Jack Markoski - 2013 Wilderness Ranger Fellow

What has been your career track thus far? Environmental Stewardship

Why did you want to intern with SBFC?

I looked for an internship to complete my senior capstone project. I wanted to challenge myself to work on the “front lines” of conservation.

I was attracted to the Foundation by the organization’s “boots on the ground” philosophy, it allowed me to achieve tangible results and to listen to the stories that people had to tell.  As a Wilderness Ranger Intern I got the opportunity to gain perspective on the multiple dimensions of the Wilderness concept and what my professional work might look like.

What was the most poignant experience you had as an intern? There were truly dozens of experiences I had with SBFC that triggered great shifts in my perspective.  I wish I could name them all.  In one of my first hitches on the Payette, the Lead Steward and I were making our way off a burned-over peak when we spotted a storm plowing its way through the canyon toward us.  Leaping down the trail with Ponderosas leaning and groaning in the wind, I felt an intimate excitement acknowledging my lack of control in the world.  It was the first time I recognized that.  While recreationalists often seek challenges from the terrain of a wild landscape, the most important challenge is learning to embrace and balance the sense of fear and awe while absorbed in a powerful place-this planet.  Nature demands that we interact with wild communities with an acute sense of responsibility and humility.

How did the SBFC internship play a role in landing your first job out of college? I was hired as a Wilderness Research Technician in northeastern Nevada with the Great Basin Institute – three different Wilderness Areas.  My SBFC Wilderness Ranger Intern training and experience prepared me for the requirements of the job.  I collected data on campsite impacts in support of the Forest Service’s goals for the 50th Anniversary of the Wilderness Act.  I was fully qualified to monitor sites, improve trails, record and report the information collected, and grasp the management challenges and history of Wilderness.

How did you use the information you learned while being an intern help you in your college work and/or your new career?  The lessons I learned as an intern have remained with me to this day and Wilderness remains at the core of my heart.  I carry with me an unrelenting appreciation for the hard work of stewardship and the care of the tools necessary to complete that work. I still find it imperative to listen to the stories and perspectives of those who have experienced protected lands and what it means to them individually. The Foundation instilled in me a great appreciation for neighboring rural communities and how they are affected by conservation, both positively and negatively. And above all, the family I found within the SBFC organization has become my gold standard for all my professional relationships.

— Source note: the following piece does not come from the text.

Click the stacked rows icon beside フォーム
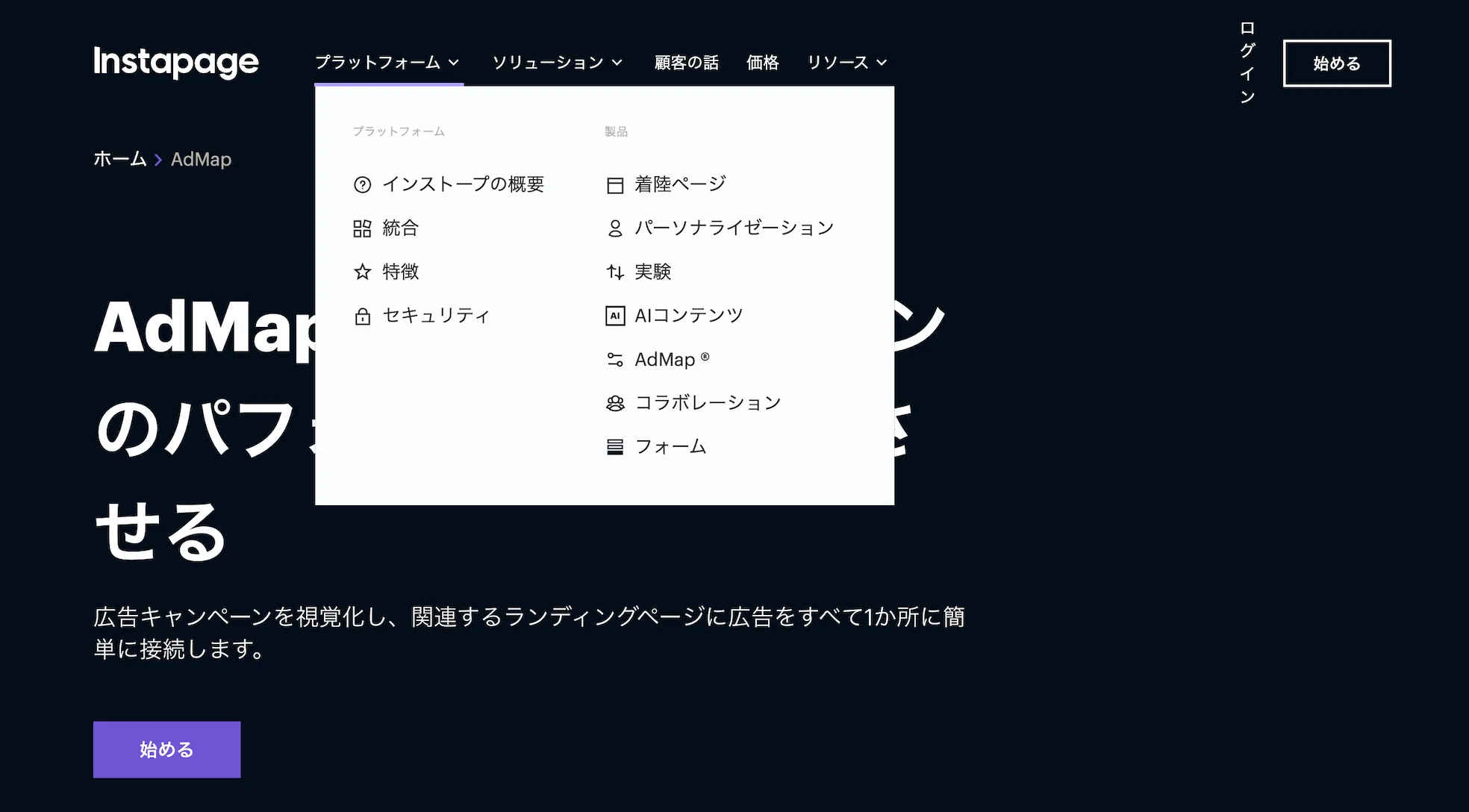1469x812 pixels. pos(614,447)
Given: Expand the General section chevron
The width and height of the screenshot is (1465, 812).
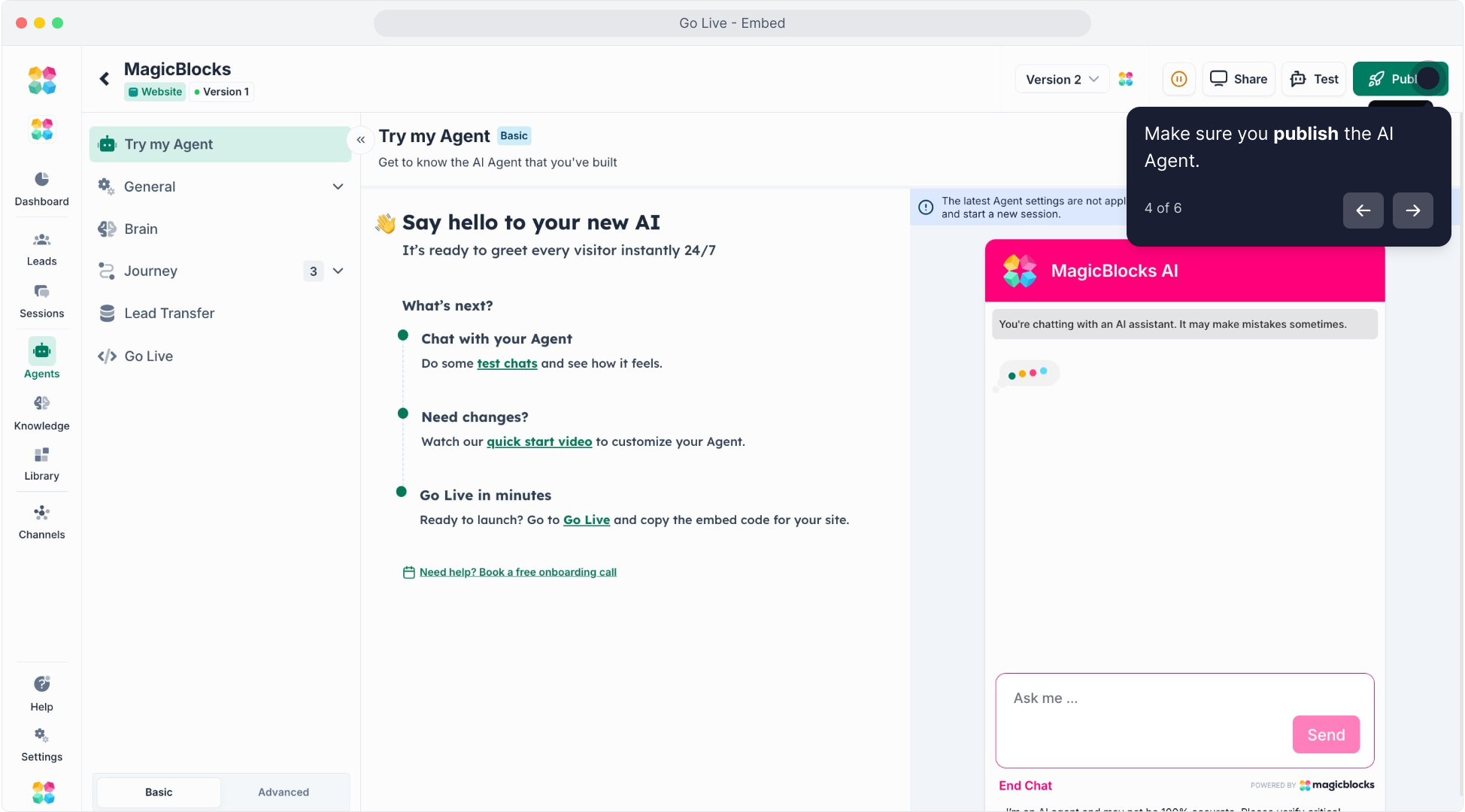Looking at the screenshot, I should click(338, 186).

What has been your career path post college graduation? Eager to return to the world that had inspired me, I took a seasonal position in northeastern Nevada as a Wilderness Research Technician in the Ruby Mountain-Jarbidge Ranger District. It was here that my love for wild places blossomed.  I viewed Wilderness from new perspectives and across new landscapes. The following year, I hopped from living on an island in the Caribbean and volunteering with the National Parks, to a seasonal field support position in the White Mountain National Forest of New Hampshire with the Appalachian Mountain Club.  I circled back to Vermont in late 2015 and began working in its "Northeast Kingdom", a sparsely populated, tri-county region that offers some of the wildest territory in the Green Mountain State.  As the Conservation Assistant with the Northwoods Stewardship Center, I helped implement management goals on state forests and supervised eight crews on US Fish & Wildlife Refuges.  Realizing I wanted to expand my professional experience to the protection of biodiverse and critical habitats, I signed an AmeriCorps year-term contract with The Nature Conservancy in Vermont.  I was exposed to natural area management, conservation easement monitoring, and how both fit into regional and global contexts. In November of 2017 I was hired by the Nature Conservancy Chapter which is where I’m employed today.  The NC organization protects 200,000 acres in Vermont.   That doesn’t hold a candle to the nearly 4 million acres of the Selway Bitterroot-Frank Church complex, but my experience in Idaho still affects my approach to stewardship and my work with local communities to protect the pieces, patterns, and processes of a "wild" world. 

Where do you see yourself in 5 years? No matter where I find myself in five years, geographically or professionally, I would hope to have contributed directly to the conservation of more regional corridors, core habitats, and avenues for visitors to experience the sense of wildness and ecological integrity of the land.  I would like to feel confident in resilient landscapes where species and the natural communities they make up can move and “express” themselves without losing more pieces of the biological puzzle. This, to me, is the “wild”, and my work will always be dedicated to protecting it.